I'm gonna throw some spiritual in here, it's part of me... 
IN A DAILY BREAD DEVOTIONAL... TITLED “GUEST LIST” BY DENNIS FISHER HE TALKS ABOUT THIS, DURING THE TIME OF JESUS, HE SAYS THERE WAS A SELF-PROCLAIMED, “SPIRITUAL ELITE” COMMUNITY WHO WOULD NOT ALLOW THE DISABLED INTO THEIR COMMUNITY. THEY BELIEVED ANYONE WITH A “BLEMISH” WAS UNCLEAN. BUT IRONICALLY WHILE THIS RITUALIZED COMMUNITY WAS WAITING FOR THE ARRIVAL OF MESSIAH, JESUS WAS ALREADY AT WORK AMONG THE SICK, IMPERFECT, AND UNCLEAN IN THE CITIES AND VILLAGES. IN HIS TEACHING JESUS PROCLAIMED, “WHEN YOU GIVE A FEAST, INVITE THE POOR, THE MAIMED, THE LAME, THE BLIND. AND YOU WILL BE BLESSED” (LUKE 14:13-14).
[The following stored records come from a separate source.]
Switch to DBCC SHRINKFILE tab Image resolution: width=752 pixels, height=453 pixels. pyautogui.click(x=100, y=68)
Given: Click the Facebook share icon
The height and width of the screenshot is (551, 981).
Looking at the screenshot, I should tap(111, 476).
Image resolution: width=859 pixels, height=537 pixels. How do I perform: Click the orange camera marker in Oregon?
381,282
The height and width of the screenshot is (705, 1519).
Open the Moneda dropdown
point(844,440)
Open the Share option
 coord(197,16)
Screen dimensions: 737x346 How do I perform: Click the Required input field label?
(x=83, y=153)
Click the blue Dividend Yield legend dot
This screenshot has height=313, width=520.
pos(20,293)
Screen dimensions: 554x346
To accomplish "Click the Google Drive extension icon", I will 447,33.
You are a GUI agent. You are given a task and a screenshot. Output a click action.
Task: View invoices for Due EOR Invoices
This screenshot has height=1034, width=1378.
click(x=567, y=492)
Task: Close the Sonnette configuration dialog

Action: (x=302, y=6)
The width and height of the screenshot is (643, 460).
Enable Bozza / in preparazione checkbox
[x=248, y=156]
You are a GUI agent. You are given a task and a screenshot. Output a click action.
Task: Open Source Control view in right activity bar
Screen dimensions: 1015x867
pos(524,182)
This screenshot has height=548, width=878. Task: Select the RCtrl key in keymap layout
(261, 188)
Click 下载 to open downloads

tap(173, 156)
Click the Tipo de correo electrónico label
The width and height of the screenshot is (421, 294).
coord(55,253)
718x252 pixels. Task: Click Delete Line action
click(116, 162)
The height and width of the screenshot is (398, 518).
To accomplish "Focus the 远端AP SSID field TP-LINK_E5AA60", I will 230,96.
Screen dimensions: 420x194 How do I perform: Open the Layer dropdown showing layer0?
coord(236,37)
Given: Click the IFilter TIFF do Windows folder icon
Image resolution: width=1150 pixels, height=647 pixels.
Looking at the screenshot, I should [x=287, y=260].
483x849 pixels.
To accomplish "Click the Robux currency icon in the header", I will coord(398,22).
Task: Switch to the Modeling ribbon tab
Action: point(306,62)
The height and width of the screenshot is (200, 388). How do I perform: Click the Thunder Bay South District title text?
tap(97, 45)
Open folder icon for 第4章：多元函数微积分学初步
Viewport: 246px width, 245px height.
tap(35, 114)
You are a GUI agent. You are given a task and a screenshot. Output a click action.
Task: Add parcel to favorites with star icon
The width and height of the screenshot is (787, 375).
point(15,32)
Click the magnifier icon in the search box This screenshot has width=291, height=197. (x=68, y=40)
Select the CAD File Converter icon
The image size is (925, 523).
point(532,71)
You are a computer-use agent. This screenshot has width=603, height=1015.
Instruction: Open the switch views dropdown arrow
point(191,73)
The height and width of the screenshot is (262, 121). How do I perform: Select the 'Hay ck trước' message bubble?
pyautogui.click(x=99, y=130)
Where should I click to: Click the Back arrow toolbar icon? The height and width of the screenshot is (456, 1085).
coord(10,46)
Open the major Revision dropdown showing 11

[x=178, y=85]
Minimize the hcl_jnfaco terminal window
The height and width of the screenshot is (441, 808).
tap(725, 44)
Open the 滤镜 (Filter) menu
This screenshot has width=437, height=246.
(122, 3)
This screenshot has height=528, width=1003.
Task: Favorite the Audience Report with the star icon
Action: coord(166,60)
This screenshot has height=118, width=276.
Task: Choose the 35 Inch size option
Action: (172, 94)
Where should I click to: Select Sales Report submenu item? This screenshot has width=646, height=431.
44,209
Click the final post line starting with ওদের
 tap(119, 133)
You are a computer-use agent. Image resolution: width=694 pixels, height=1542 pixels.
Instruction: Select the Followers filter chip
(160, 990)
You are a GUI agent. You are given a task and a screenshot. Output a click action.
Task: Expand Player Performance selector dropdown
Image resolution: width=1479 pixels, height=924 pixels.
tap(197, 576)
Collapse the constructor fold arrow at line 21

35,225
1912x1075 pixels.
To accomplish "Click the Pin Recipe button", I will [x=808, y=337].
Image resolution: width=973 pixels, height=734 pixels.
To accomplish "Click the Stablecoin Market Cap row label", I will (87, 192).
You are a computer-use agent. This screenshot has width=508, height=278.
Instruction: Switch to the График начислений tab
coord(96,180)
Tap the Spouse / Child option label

THE CONTRAST BETWEEN JESUS' WORDS AND THE GUEST LIST OF THE “SPIRITUAL ELITE” IS INSTRUCTIVE TO US. OFTEN WE LIKE TO ONLY HANG OUT WITH PEOPLE WHO LOOK, THINK, AND ACT LIKE US, BUT WE ARE CALLED TO OPEN OUR DOORS TO EVERYONE. THE INCLUSIVE WORD OF GOD CAN'T BE SHARED BY AN EXCLUSIVE PEOPLE 

 my favorite painting 
"there is always a place for you" by Hannah Joiner
                       

My friends out there drudging through the valley…  "Although full restoration may not happen in this life, the promise of healing is sure.  'God will wipe away every tear from their eyes.  There will be no more death or mourning or crying or pain, for the old order of things has passed away.'" -Rev. 21:4   (Bill Crowder, Our Daily Bread)

1 comment:

  1. Thank you for your honesty about parenting and faith. And thanks for adding this to the Dream Team Tuesday link up.